Петер, конечно, сразу узнал великана Михеля. Но ему стало так страшно, что он ничего не ответил и побежал прямо к дому…



В понедельник утром Петер отправился на завод. Там его ждал начальник округа. Он пожелал Петеру доброго утра и спросил его строгим голосом:

– Можете вы оплатить свои долги?

Петер поник головой. Он признался, что у него ничего нет, и предоставил начальнику описывать имущество, свой дом, и двор, и завод, и конюшню, и лошадей с коляской. Всё это должно было быть продано, если Петер не заплатит долгов.

И пока начальник с судейскими обходили завод и всё записывали и оценивали, Петер подумал о том, что до леса не так уж далеко. Если ему не повезло с Маленьким, то можно попытать счастья у Большого…

И Петер побежал в лес.

Побежал так быстро, будто сам судья гнался за ним по пятам.

Когда он пробегал место, где впервые разговаривал с гномом, ему показалось, что какая-то невидимая рука пытается его остановить. Но он вырвался и побежал дальше.

Так он бежал до самой границы владений маленького гнома – до небольшого оврага, – и едва он перепрыгнул овраг и крикнул: «Михель!» – огромный сплавщик уже стоял перед ним с шестом в руках.

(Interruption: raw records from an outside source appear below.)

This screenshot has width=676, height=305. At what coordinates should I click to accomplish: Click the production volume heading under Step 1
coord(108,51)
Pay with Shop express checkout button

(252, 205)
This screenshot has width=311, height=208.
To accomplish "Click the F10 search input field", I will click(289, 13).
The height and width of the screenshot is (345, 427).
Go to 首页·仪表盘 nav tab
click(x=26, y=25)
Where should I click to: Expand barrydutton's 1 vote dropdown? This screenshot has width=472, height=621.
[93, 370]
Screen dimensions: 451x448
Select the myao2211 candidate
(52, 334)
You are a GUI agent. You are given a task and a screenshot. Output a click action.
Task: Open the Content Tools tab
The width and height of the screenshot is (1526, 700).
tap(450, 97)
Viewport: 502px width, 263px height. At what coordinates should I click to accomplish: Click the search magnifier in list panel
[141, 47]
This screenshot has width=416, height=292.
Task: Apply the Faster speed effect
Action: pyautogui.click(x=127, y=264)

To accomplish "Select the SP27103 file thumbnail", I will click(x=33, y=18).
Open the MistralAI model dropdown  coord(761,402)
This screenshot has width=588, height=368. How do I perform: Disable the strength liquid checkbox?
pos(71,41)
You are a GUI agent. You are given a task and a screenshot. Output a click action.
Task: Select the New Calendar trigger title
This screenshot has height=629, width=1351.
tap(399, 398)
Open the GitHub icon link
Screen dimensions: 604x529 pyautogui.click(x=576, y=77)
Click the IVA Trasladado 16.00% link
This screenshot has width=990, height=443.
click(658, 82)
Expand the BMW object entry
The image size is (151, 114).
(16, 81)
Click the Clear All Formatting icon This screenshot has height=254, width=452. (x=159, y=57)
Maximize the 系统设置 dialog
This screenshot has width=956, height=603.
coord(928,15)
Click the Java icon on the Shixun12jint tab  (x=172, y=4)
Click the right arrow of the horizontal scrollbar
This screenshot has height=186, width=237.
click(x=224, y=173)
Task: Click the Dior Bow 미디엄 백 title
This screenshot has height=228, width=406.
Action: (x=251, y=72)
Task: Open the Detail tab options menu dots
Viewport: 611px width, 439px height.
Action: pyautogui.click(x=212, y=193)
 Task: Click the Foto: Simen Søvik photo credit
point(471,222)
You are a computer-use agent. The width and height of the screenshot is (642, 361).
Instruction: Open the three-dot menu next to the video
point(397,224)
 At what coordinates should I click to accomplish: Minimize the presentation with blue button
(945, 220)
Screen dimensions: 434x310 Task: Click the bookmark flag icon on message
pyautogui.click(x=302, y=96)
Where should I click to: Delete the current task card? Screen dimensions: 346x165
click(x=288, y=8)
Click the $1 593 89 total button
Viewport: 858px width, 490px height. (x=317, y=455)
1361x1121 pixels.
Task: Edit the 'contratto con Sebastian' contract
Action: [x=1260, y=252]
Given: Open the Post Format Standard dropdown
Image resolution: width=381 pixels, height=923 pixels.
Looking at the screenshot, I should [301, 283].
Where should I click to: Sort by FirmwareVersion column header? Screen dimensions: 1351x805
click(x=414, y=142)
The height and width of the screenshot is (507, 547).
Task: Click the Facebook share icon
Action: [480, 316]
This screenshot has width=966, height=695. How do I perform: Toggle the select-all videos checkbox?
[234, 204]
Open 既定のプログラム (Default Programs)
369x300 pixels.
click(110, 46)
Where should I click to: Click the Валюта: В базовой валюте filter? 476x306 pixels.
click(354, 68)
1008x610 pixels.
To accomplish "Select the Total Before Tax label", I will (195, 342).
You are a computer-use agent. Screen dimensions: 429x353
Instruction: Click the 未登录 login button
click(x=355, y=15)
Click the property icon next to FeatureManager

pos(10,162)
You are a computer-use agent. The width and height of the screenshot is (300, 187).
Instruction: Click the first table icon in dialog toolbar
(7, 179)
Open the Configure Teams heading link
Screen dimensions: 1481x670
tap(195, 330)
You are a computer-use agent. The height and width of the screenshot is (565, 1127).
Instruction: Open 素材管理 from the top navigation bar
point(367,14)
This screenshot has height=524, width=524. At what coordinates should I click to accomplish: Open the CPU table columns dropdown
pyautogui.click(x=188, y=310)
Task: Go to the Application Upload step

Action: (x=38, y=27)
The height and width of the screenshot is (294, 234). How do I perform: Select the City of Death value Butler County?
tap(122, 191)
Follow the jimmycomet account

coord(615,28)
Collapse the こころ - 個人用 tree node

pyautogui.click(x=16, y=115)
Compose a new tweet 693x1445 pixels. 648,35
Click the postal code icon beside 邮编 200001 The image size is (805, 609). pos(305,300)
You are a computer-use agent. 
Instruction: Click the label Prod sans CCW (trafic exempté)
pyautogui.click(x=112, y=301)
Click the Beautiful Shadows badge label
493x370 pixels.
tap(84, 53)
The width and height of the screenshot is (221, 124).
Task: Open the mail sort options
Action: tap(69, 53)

– Пришёл? – спросил Михель смеясь. – Ну ладно, успокойся! Все твои несчастья от этого Стеклянного карлика! Если уж дарить, то надо дарить щедро, а не как этот скряга! Идём ко мне, в мой дом! Там посмотрим, договоримся ли мы… Сойдёмся ли в цене…

«Сойдёмся ли в цене? Что я могу ему предложить? Ведь я гол как сокол! Чего он хочет?» – думал Петер, подходя к дому Михеля.

Дом этот ничем не отличался от обычных крестьянских домов. Они вошли в комнату.

Петер увидел деревянные стенные часы, огромную изразцовую печь, широкие лавки вдоль стен и кухонную утварь на полках. Михель указал ему место за просторным столом, вышел и вскоре вернулся с кувшином вина и двумя стаканами.

– Если бы у тебя и хватило сил на что-либо в жизни решиться, – сказал Михель, – твоё глупое сердце задрожало бы от страха! Во всём тебе мешает сердце, Петер. А все обиды и несчастья земли, – опять-таки сердце от них болит! Скажи, почувствовала ли что-нибудь твоя голова, когда тебя называли обманщиком и негодяем? Что у тебя, желудок, что ли, заболел, когда начальник у тебя дом отнимал? Отвечай!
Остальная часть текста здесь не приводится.